PROBLEM DESCRIPTION
Begin with the line containing "Open the Parallels Twitter page icon", end with the last line of the records, and retype everything in between exactly, without the pictures.
━━━━━━━━
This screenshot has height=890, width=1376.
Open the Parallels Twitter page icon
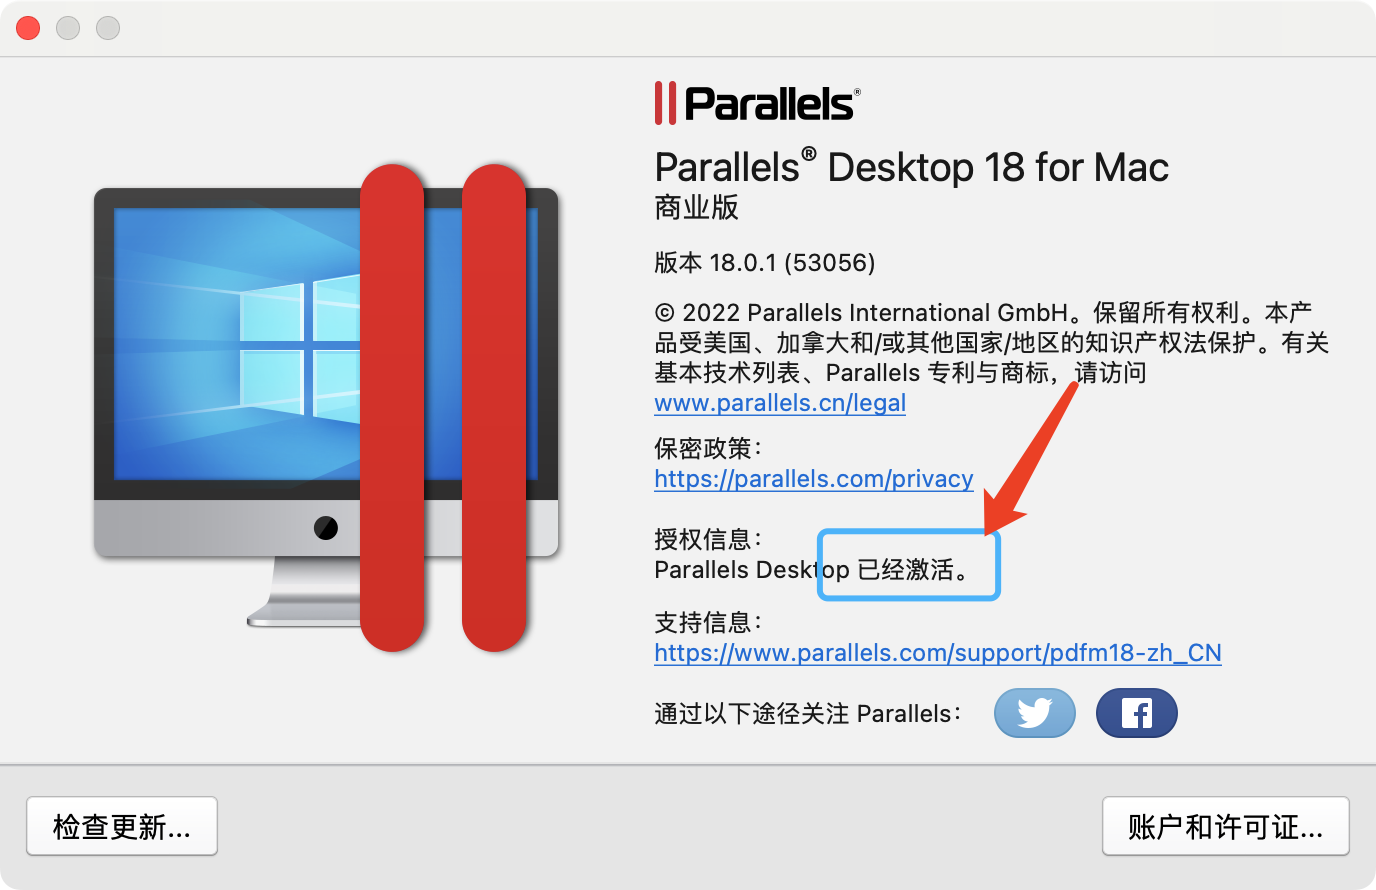1035,713
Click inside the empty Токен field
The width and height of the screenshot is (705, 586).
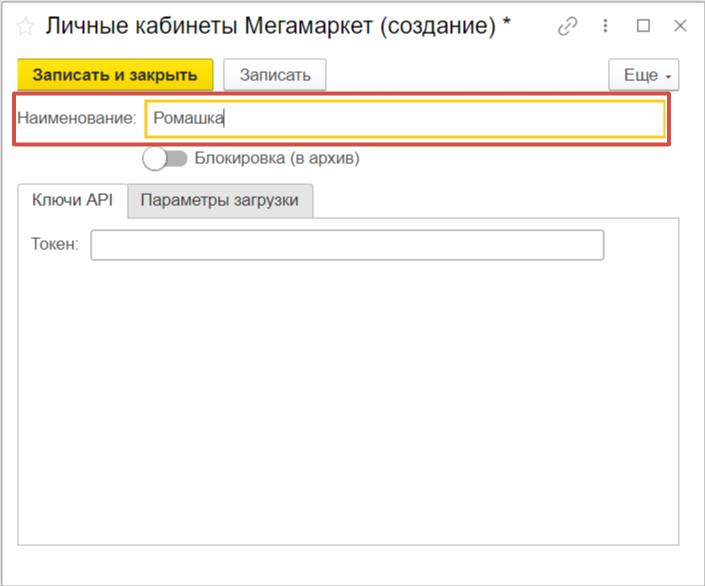click(347, 245)
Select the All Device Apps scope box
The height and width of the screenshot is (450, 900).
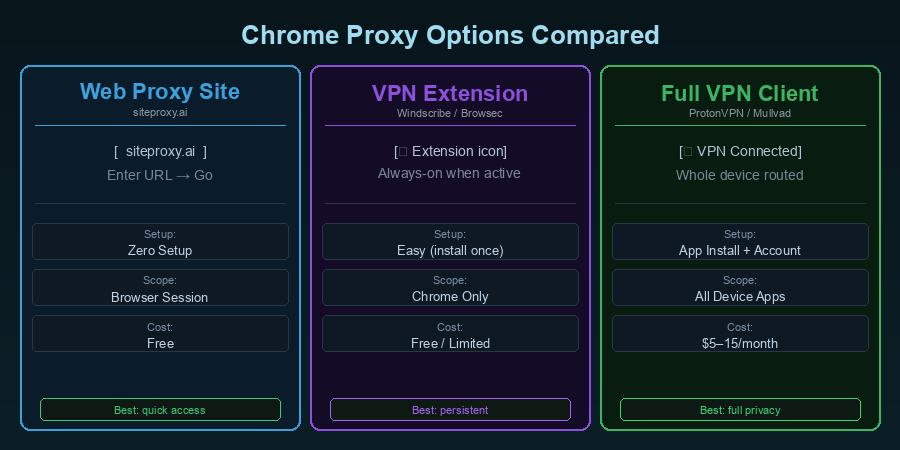[x=740, y=288]
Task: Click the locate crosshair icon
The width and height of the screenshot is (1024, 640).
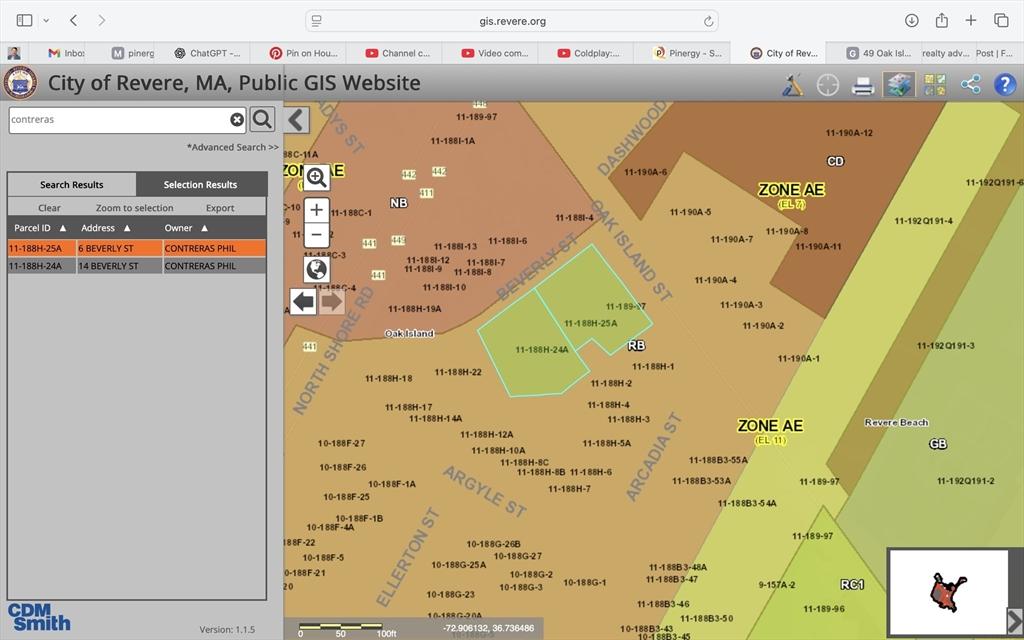Action: (x=828, y=85)
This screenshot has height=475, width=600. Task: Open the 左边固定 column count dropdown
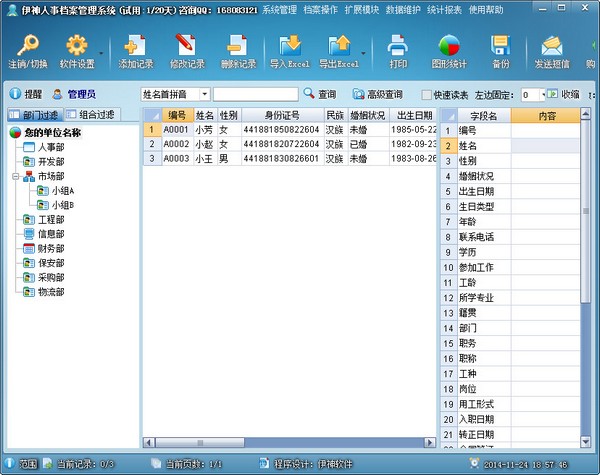click(x=540, y=94)
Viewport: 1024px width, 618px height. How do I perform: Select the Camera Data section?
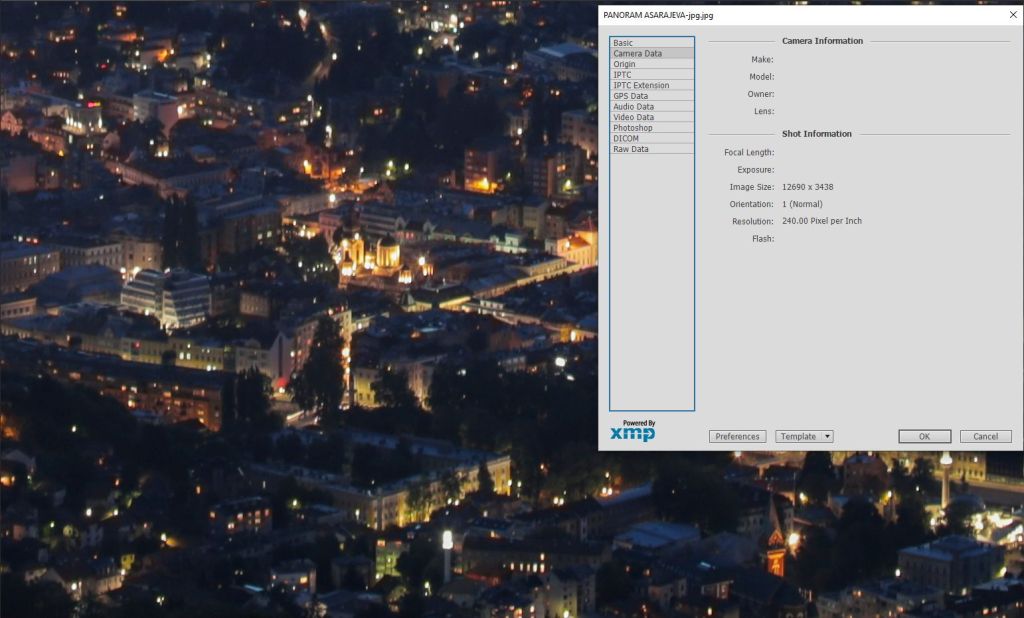(637, 54)
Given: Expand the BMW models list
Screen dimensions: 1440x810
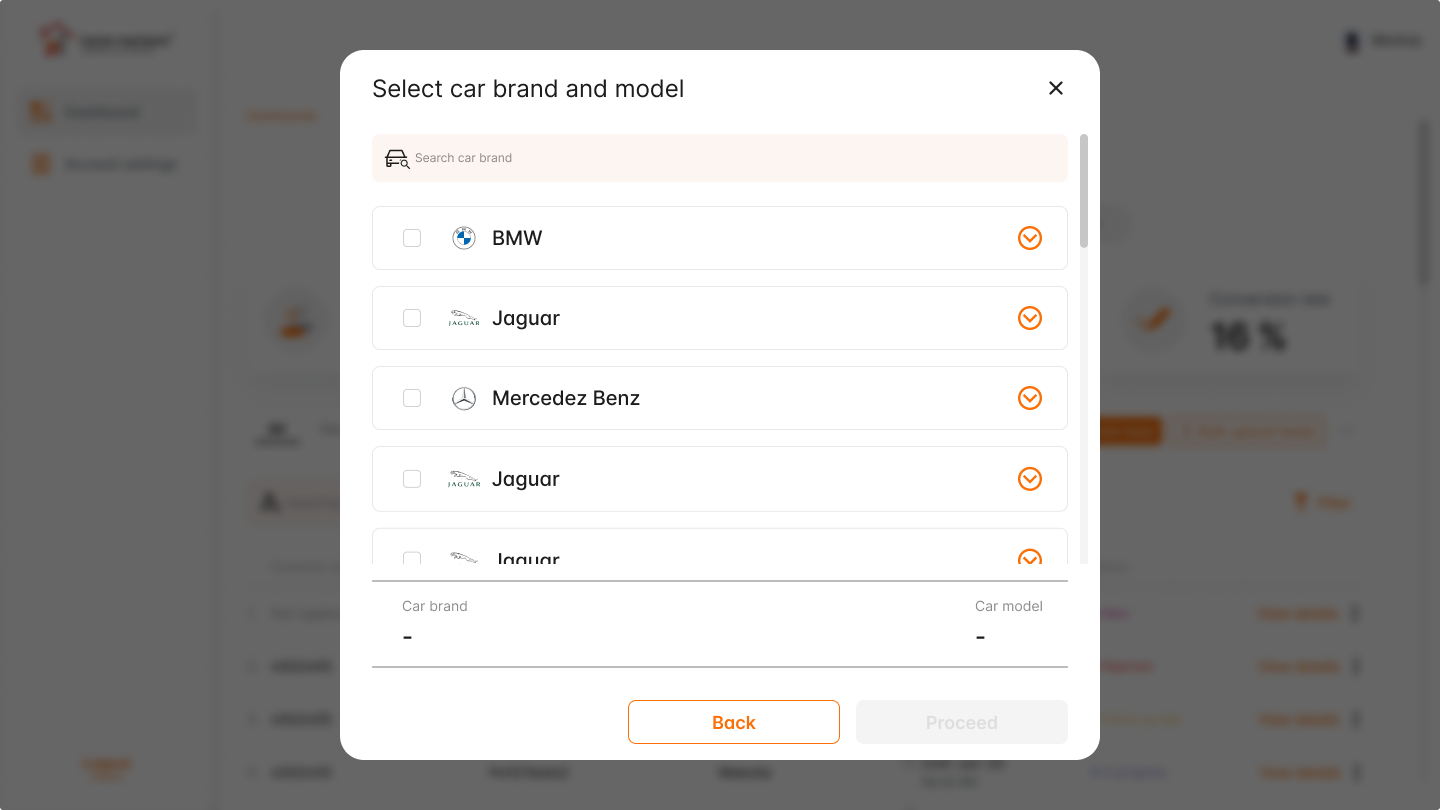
━━━━━━━━
SOLUTION
Open the Parallels Twitter page icon
1035,713
Click inside the empty Токен field
The width and height of the screenshot is (705, 586).
click(347, 245)
Select the All Device Apps scope box
The height and width of the screenshot is (450, 900).
[x=740, y=288]
Task: Click the locate crosshair icon
The width and height of the screenshot is (1024, 640).
Action: (x=828, y=85)
This screenshot has height=475, width=600. Task: Open the 左边固定 column count dropdown
click(x=540, y=94)
Viewport: 1024px width, 618px height. How do I perform: Select the Camera Data section?
(637, 54)
Given: Expand the BMW models list
Screen dimensions: 1440x810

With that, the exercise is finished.